If your internet experience is totally awesome, including the Google properties, you may want to drop them a note at <google-ipv6@google.com>, to thank them for the great opportunity that allows SixXS users to test-drive their services using IPv6. If you have questions about the IPv6 process at Google, you could take a look at their FAQ.

A note on DNS query logging / privacy

The SixXS Recursive DNS Cache Service does not log any queries neither do they manipulate queries nor answers. The caches are running standard PowerDNS instances with an allow-from-file option specifying the SixXS prefixes. Note also that these DNS servers are not operated by Google, they are run by SixXS.

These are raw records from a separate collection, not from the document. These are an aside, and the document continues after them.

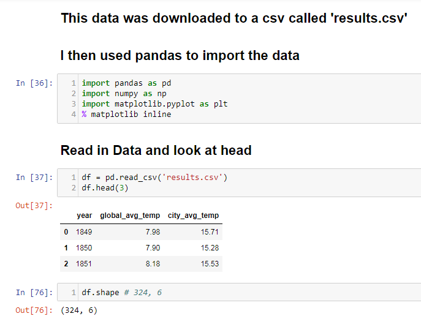Click the 'year' column header
421x319 pixels.
tap(85, 216)
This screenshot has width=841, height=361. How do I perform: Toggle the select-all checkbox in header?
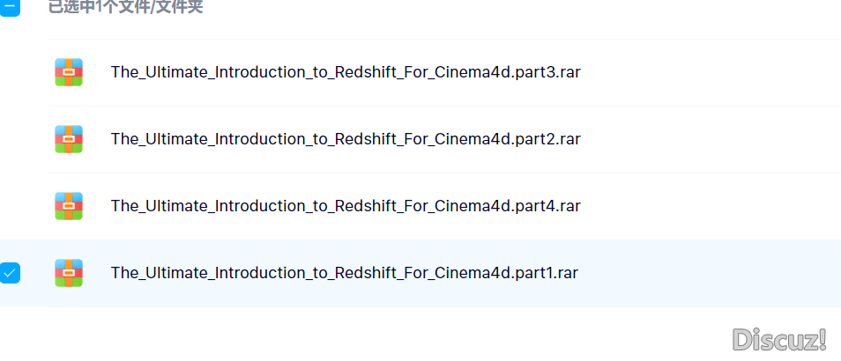(10, 7)
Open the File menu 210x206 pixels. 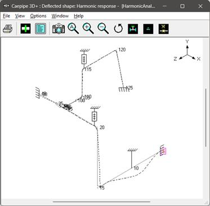tap(6, 16)
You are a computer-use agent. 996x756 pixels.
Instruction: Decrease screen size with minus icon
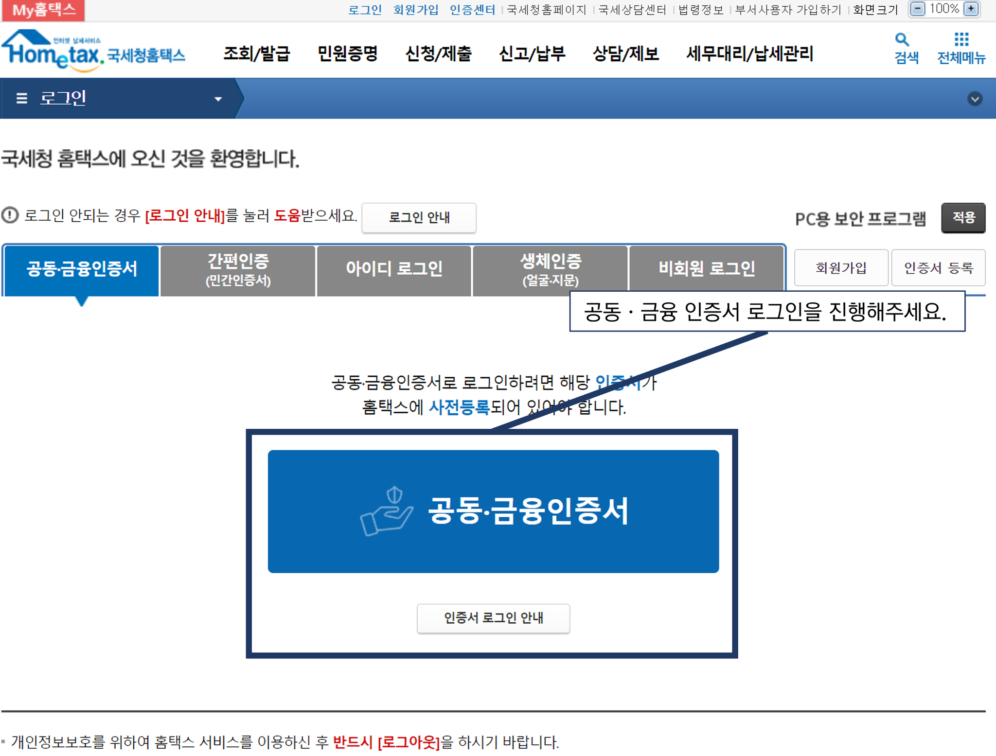917,9
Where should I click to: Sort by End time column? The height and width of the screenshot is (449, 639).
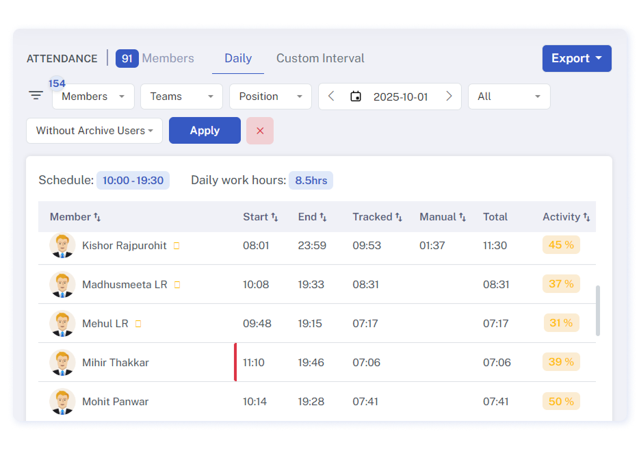pos(323,217)
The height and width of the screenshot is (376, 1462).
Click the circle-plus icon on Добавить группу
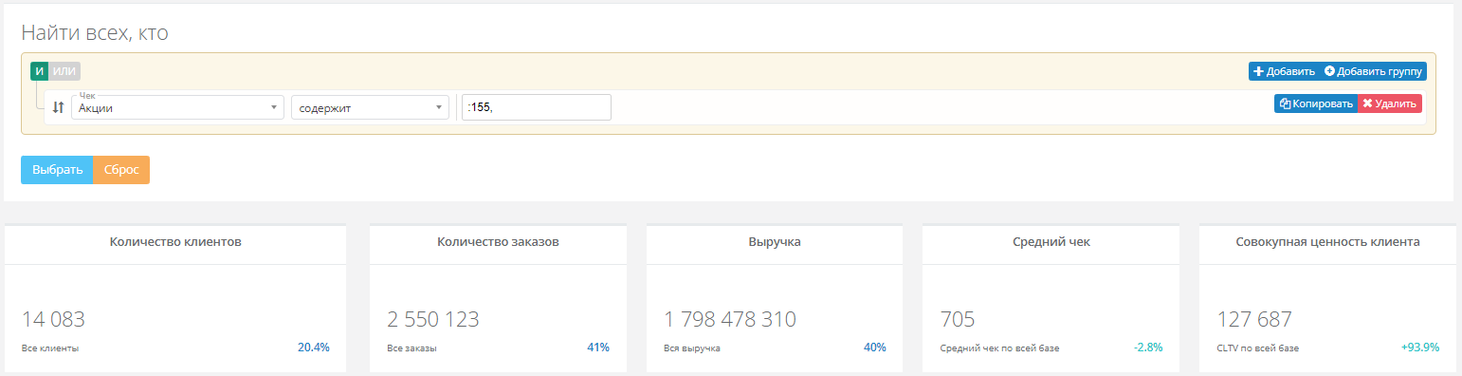(1329, 71)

The ability to query IPv6 version of Google addresses is because our DNS caches are approved for the trusted tester list of resolvers in the Google DNS configuration. The only thing the caches do is cache and forward queries to the real DNS servers on the Internet. We do not control or know what those DNS servers do with the queries (except for hopefully answering them).

Questions concerning Google over IPv6

Please see the Google IPv6 FAQ.

Can I just use the nscaches for eg google.com?

Although this has a nice hack-factor, this domain-specific forwarding breaks for example www.gmail.com AAAA responses (you'll note that there are quite a few non-obvious domains out there). Moreover, currently www.google.cctld is a CNAME for www.google.com, but this is volatile, and could change without your knowledge, after which www.google.nl will stop handing out AAAA records.

As such, we (SixXS) recommend against such configuration setups. It is your network of course, thus there is not much we can do about you misconfiguring it like that.